## REQUIRED WORK
Every single entry that follows is to be retyped exactly.

## RECORDED DATA
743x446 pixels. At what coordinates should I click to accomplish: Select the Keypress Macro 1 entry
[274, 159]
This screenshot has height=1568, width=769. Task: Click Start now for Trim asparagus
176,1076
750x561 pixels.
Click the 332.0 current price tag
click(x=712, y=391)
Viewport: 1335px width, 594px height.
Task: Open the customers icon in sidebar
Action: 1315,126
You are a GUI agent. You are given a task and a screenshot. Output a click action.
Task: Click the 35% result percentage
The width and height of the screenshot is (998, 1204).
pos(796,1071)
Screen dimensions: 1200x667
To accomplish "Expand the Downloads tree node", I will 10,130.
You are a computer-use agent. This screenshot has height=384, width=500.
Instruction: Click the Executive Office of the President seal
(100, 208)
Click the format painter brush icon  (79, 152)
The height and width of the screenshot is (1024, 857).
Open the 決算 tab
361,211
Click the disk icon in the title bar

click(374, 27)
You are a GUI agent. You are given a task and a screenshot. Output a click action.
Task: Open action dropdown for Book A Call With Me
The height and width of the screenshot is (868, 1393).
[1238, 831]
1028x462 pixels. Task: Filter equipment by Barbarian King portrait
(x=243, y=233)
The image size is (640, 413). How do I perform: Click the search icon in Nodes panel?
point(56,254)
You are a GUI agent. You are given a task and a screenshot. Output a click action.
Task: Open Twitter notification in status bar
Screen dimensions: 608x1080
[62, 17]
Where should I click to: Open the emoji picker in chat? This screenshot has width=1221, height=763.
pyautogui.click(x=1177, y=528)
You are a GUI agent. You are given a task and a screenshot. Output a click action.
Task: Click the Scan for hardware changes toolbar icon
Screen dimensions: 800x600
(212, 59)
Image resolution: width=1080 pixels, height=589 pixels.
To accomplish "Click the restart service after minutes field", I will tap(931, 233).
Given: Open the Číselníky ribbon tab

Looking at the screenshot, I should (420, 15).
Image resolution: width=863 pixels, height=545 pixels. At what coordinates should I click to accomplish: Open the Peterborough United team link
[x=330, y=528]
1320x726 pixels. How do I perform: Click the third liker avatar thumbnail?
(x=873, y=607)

## WRITTEN SOLUTION
743x446 pixels. At what coordinates should I click to accomplish: Select the Keypress Macro 1 entry
[274, 159]
This screenshot has height=1568, width=769. Task: Click Start now for Trim asparagus
176,1076
750x561 pixels.
Click the 332.0 current price tag
click(x=712, y=391)
Viewport: 1335px width, 594px height.
Task: Open the customers icon in sidebar
Action: 1315,126
You are a GUI agent. You are given a task and a screenshot. Output a click action.
Task: Click the 35% result percentage
The width and height of the screenshot is (998, 1204).
pos(796,1071)
Screen dimensions: 1200x667
To accomplish "Expand the Downloads tree node", I will 10,130.
You are a computer-use agent. This screenshot has height=384, width=500.
Instruction: Click the Executive Office of the President seal
(100, 208)
Click the format painter brush icon  (79, 152)
The height and width of the screenshot is (1024, 857).
Open the 決算 tab
361,211
Click the disk icon in the title bar

click(374, 27)
You are a GUI agent. You are given a task and a screenshot. Output a click action.
Task: Open action dropdown for Book A Call With Me
The height and width of the screenshot is (868, 1393).
[1238, 831]
1028x462 pixels. Task: Filter equipment by Barbarian King portrait
(x=243, y=233)
The image size is (640, 413). How do I perform: Click the search icon in Nodes panel?
point(56,254)
You are a GUI agent. You are given a task and a screenshot. Output a click action.
Task: Open Twitter notification in status bar
Screen dimensions: 608x1080
[62, 17]
Where should I click to: Open the emoji picker in chat? This screenshot has width=1221, height=763.
pyautogui.click(x=1177, y=528)
You are a GUI agent. You are given a task and a screenshot. Output a click action.
Task: Click the Scan for hardware changes toolbar icon
Screen dimensions: 800x600
(212, 59)
Image resolution: width=1080 pixels, height=589 pixels.
To accomplish "Click the restart service after minutes field", I will tap(931, 233).
Given: Open the Číselníky ribbon tab

Looking at the screenshot, I should (420, 15).
Image resolution: width=863 pixels, height=545 pixels. At what coordinates should I click to accomplish: Open the Peterborough United team link
[x=330, y=528]
1320x726 pixels. How do I perform: Click the third liker avatar thumbnail?
(x=873, y=607)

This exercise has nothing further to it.